Introduction
Underlying the FictionMags
Index Family is a formal data format that is used for coding up all the
source records. To facilitate future development and to help clarify the format/usage
of this data, this set of pages will attempt to describe, formally, what this
format comprises.
The first point to stress is that,
historically, there were two different formats in use:
- the format(s) used by Bill Contento
for maintaining the files in the US
- the format used by Phil Stephensen-Payne
(and Ian Covell) for maintaining the files in the UK
While these two formats were very
similar in practise, the latter contained a number of extensions (e.g. in the
format of publication details).

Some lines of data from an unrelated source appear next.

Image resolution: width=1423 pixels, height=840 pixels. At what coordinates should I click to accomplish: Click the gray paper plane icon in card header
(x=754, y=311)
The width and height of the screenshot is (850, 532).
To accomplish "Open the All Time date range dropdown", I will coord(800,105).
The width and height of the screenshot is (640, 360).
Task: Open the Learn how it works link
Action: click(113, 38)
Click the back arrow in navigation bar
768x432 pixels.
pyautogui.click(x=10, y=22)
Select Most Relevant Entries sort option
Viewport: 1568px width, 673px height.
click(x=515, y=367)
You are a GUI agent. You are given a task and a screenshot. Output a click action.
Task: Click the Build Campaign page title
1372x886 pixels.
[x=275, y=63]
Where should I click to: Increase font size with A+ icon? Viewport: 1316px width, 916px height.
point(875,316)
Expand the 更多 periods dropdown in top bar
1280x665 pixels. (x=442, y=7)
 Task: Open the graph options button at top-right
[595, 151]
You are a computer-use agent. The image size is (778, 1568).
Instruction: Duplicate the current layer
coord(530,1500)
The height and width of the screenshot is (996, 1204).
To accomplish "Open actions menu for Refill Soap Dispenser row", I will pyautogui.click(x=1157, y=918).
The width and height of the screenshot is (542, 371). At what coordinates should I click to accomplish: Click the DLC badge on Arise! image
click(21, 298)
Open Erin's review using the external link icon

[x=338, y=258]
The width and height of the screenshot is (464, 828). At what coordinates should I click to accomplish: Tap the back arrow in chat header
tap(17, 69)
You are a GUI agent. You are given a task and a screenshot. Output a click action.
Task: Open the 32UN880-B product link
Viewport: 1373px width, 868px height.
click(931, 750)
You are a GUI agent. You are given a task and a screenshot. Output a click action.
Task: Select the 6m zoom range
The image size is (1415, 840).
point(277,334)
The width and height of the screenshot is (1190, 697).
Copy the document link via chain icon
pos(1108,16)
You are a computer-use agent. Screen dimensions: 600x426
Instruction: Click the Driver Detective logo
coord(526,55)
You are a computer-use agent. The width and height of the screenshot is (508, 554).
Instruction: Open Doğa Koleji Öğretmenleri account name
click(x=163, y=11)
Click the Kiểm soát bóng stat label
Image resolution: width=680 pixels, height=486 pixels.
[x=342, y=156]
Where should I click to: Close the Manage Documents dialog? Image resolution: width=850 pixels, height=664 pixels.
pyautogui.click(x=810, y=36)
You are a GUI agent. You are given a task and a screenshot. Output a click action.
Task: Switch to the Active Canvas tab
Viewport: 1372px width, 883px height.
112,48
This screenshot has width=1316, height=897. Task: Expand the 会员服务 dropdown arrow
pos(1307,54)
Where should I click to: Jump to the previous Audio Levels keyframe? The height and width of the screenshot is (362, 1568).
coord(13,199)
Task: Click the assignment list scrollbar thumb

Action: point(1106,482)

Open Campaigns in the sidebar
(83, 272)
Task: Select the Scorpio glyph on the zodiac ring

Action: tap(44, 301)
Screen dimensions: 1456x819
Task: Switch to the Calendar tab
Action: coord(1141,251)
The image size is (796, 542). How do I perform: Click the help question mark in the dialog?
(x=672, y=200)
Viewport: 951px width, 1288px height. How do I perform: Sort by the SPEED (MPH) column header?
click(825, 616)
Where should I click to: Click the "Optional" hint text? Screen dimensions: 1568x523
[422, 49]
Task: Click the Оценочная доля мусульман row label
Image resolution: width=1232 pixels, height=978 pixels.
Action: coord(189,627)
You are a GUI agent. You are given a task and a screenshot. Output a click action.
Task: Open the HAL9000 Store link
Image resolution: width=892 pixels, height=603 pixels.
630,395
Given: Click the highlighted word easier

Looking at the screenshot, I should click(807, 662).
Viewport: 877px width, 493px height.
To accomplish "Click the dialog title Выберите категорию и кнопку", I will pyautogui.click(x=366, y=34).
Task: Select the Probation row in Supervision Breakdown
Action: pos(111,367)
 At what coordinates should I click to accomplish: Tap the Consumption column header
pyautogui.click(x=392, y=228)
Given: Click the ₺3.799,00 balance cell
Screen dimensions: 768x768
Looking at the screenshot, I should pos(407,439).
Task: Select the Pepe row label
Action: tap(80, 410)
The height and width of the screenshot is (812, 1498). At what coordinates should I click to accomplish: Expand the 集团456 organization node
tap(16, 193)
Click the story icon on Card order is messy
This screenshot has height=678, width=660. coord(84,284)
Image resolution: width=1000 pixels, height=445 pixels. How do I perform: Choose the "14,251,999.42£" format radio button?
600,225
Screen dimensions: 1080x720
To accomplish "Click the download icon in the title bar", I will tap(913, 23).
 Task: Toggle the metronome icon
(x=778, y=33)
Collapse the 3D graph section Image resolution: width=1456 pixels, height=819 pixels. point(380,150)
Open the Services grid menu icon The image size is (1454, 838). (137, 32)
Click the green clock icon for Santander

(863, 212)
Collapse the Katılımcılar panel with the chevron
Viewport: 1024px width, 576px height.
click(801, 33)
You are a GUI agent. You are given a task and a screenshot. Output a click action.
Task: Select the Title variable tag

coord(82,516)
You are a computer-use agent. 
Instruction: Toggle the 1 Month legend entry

To facilitate
the exchange of data there are many parts of the system which exclusively use
the "lowest common denominator" (typically the US format), translating
the data as needed. While this is no longer necessary the work involved to remove
it is to extensive to consider at the moment.
Note that, when illustrating the
format of particular fields, the symbol ␢ is used to indicate a space
where appropriate.
Basic Data File Layout
Each data file consists of a number
of groups of records typically (though not always) separated by a blank line,
where each group of records represents a single item (e.g. a book or magazine)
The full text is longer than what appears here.